Should you use Wikipedia in the classroom?
Zachary McDowell, assistant professor in the department of communication at the University of Illinois at Chicago, discusses this common question.
Zachary J. McDowell is an Assistant Professor at the University of Illinois at Chicago in the Department of Communication. His work focuses on access and advocacy in digitally mediated spaces, particularly in areas of cultural and information production. Zach has been teaching with Wikipedia in his classroom for seven years, currently working with his students to improve Wikipedia pages on nonprofit organizations in the Chicago area.
Wikipedia in the Classroom
According to a recent study from Stanford University, “young people’s ability to reason about the information on the Internet can be summed up in one word: bleak.”
Students read Wikipedia every day, but are often told, “don’t use it.” Abstinence-only Wikipedia education doesn’t work.
Teaching with Wikipedia is an incredible teaching tool and resource to learn critical information literacy skills, to motivate students, to learn writing for a general audience, and to learn about the class topic.
Although those of us teaching with Wikipedia have had plenty of anecdotal evidence to support the Wikipedia assignment, we needed empirical evidence to support our hypotheses.
I recently teamed up with the Wiki Education Foundation to study Student Learning Outcomes using Wikipedia assignments. Results confirmed what we had been seeing for years: students were proud of their work, spent more time, were more motivated, and were more satisfied with their class assignment than with traditional coursework. Both students and instructors valued Wikipedia assignments more for learning digital literacy, critical thinking, learning to write for the general public, and learning about reliability of online sources.
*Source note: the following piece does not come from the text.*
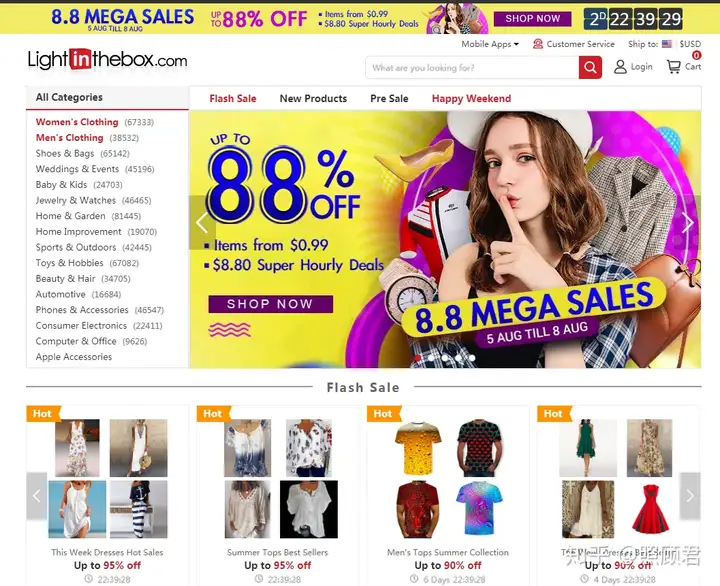This screenshot has width=720, height=586.
Task: Open the Flash Sale tab
Action: [x=233, y=98]
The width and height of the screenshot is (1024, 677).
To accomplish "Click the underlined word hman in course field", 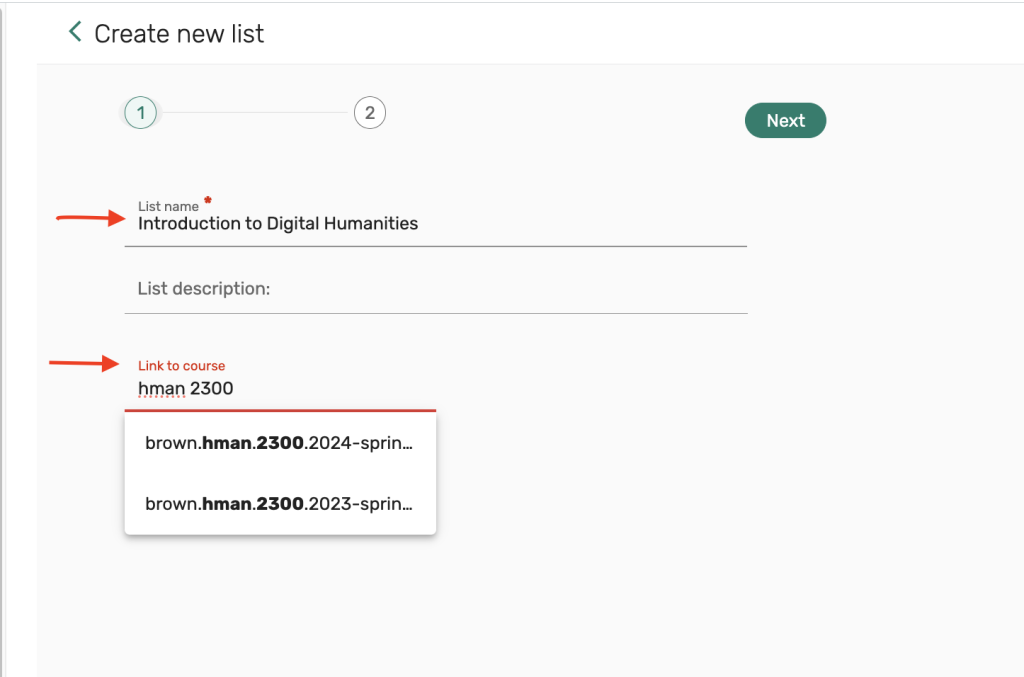I will pos(161,388).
Not only did students perceive the assignment as useful for developing these needed skills, they also demonstrated mastery in these skills. Students engaged in deep learning about systemic biases, construction of information, and value of information. As one student participant in a focus group said “It raises an awareness of what is good information, what is bad information … you have much more of a questioning mentality and you’re a lot more conscious of the validity of the information that you read.”
If nothing else, we need more students thinking like this.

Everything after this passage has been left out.